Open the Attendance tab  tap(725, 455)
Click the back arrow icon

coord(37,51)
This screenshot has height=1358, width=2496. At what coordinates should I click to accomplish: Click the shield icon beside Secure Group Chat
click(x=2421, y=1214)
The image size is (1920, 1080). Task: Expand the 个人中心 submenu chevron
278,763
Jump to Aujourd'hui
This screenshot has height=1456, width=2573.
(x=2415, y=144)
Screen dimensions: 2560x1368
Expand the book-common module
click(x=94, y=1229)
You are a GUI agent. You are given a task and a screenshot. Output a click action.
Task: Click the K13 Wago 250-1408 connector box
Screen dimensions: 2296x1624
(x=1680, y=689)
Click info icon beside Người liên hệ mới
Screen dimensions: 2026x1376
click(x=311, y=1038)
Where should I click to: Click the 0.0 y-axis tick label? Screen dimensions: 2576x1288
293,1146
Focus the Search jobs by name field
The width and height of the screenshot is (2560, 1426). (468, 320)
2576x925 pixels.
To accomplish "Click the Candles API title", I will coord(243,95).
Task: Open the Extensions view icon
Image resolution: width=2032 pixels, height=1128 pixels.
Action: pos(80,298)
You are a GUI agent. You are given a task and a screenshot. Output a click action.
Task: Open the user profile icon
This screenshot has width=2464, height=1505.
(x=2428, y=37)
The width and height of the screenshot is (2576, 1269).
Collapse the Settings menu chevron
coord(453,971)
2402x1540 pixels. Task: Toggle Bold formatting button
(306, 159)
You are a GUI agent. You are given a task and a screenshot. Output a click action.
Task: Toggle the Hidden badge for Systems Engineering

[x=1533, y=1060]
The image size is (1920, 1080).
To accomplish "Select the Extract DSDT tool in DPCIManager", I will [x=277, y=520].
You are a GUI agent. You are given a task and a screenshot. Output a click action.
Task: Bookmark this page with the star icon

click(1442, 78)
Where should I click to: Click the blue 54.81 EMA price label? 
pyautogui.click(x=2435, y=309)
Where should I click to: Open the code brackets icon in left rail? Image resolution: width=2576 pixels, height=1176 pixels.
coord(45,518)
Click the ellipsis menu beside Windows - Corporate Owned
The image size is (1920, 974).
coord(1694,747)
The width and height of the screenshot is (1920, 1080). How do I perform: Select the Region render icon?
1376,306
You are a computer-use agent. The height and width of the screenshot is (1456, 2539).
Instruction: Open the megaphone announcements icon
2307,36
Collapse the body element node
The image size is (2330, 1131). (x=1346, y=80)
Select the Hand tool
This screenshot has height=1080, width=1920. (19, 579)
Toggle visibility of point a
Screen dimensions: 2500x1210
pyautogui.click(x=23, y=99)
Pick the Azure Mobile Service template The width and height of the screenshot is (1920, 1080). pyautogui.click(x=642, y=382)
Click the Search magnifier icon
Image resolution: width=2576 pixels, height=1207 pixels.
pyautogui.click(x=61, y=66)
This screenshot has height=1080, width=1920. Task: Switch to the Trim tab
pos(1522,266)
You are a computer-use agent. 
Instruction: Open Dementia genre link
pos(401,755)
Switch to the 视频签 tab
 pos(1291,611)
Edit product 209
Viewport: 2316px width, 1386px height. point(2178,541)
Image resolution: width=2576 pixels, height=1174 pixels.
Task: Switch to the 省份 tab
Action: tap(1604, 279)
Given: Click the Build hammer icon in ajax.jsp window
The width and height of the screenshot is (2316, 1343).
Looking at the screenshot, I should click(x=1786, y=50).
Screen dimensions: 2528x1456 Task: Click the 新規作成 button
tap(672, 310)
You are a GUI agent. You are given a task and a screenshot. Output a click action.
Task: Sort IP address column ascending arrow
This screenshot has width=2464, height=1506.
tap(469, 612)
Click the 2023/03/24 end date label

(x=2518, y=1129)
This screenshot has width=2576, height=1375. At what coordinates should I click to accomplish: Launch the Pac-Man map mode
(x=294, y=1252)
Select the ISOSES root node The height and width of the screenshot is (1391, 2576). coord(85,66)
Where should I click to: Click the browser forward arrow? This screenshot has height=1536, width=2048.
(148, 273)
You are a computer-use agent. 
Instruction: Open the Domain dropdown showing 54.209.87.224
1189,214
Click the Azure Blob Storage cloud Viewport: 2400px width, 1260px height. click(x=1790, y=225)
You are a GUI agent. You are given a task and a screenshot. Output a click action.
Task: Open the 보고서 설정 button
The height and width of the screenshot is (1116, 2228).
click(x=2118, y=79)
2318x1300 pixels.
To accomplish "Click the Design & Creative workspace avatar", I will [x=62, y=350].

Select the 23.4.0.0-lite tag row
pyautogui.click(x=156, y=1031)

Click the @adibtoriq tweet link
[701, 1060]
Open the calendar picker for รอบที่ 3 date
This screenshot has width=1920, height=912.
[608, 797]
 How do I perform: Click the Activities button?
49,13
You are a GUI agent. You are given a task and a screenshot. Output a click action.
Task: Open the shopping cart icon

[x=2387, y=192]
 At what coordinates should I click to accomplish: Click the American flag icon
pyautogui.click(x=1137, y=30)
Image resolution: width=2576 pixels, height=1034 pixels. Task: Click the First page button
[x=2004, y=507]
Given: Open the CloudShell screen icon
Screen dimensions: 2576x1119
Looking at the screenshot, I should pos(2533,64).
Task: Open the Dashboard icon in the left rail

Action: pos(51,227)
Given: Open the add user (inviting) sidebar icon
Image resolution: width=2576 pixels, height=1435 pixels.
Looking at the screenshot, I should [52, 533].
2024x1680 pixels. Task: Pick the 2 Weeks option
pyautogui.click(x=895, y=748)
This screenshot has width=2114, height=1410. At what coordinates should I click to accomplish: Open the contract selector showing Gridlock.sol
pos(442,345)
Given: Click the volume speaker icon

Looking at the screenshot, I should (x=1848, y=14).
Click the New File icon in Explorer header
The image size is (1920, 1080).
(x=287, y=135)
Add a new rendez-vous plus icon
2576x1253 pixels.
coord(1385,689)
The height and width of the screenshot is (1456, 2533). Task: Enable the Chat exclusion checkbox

━━━━

# Exercise instructions
Lines above that have "Azure": copy each of them.

# Response to the exercise
Pick the Azure Mobile Service template The width and height of the screenshot is (1920, 1080). pyautogui.click(x=642, y=382)
Click the Azure Blob Storage cloud Viewport: 2400px width, 1260px height. click(x=1790, y=225)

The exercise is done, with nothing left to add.